- **Directions**
The answer must be an exact copy of the lines from the one with "At what coordinates" through the final line below, with no pictures and nothing else.

- **Source records**
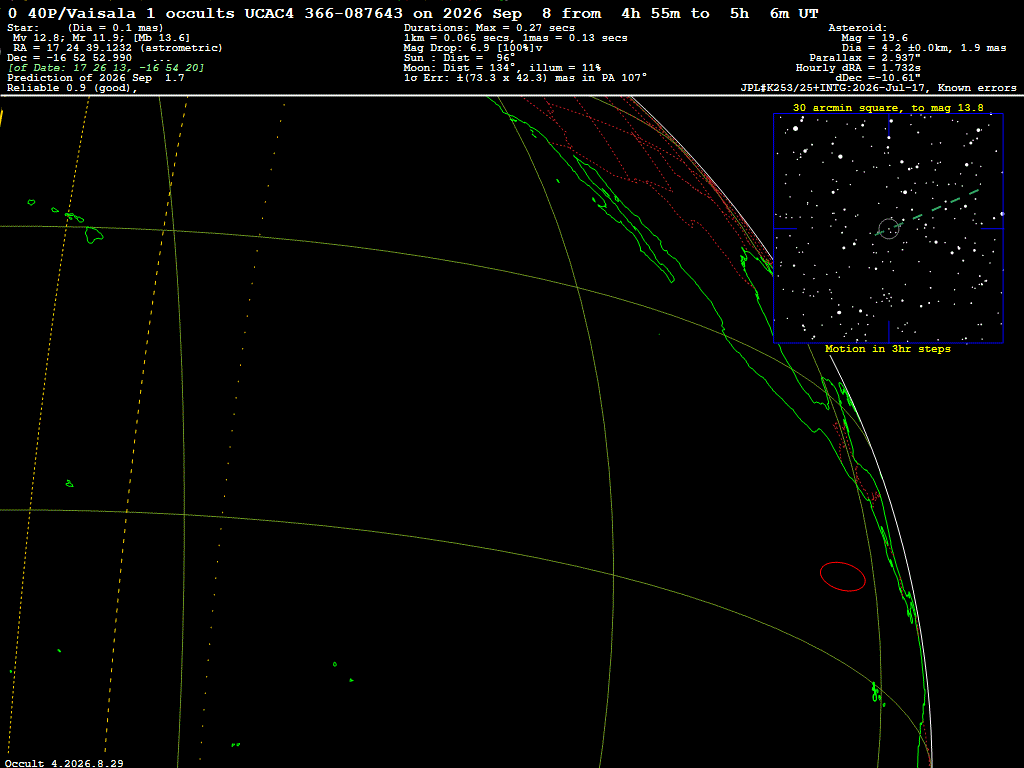Viewport: 1024px width, 768px height.
Task: Click the green 'of Date' coordinates line
Action: click(106, 68)
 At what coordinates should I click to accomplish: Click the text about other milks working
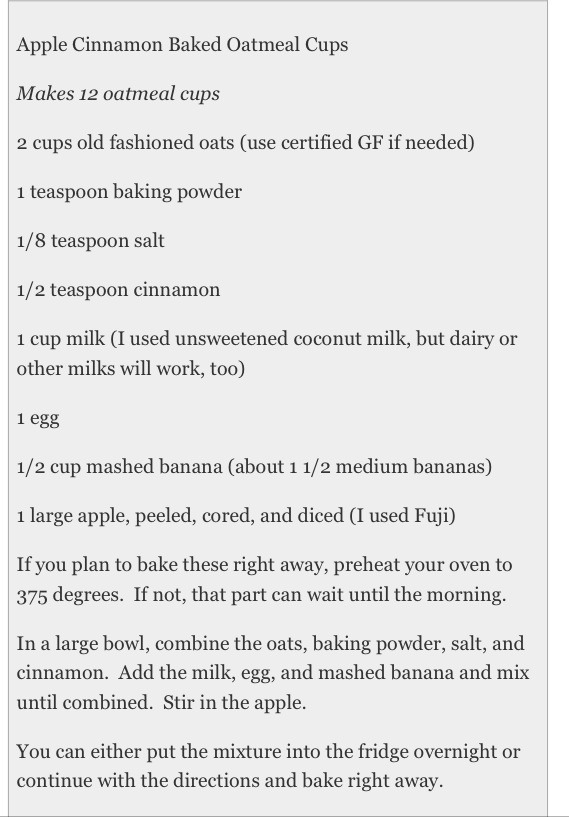coord(131,368)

- **Answer to this exercise**
 At what coordinates should I click to accomplish: Click the text about other milks working
coord(131,368)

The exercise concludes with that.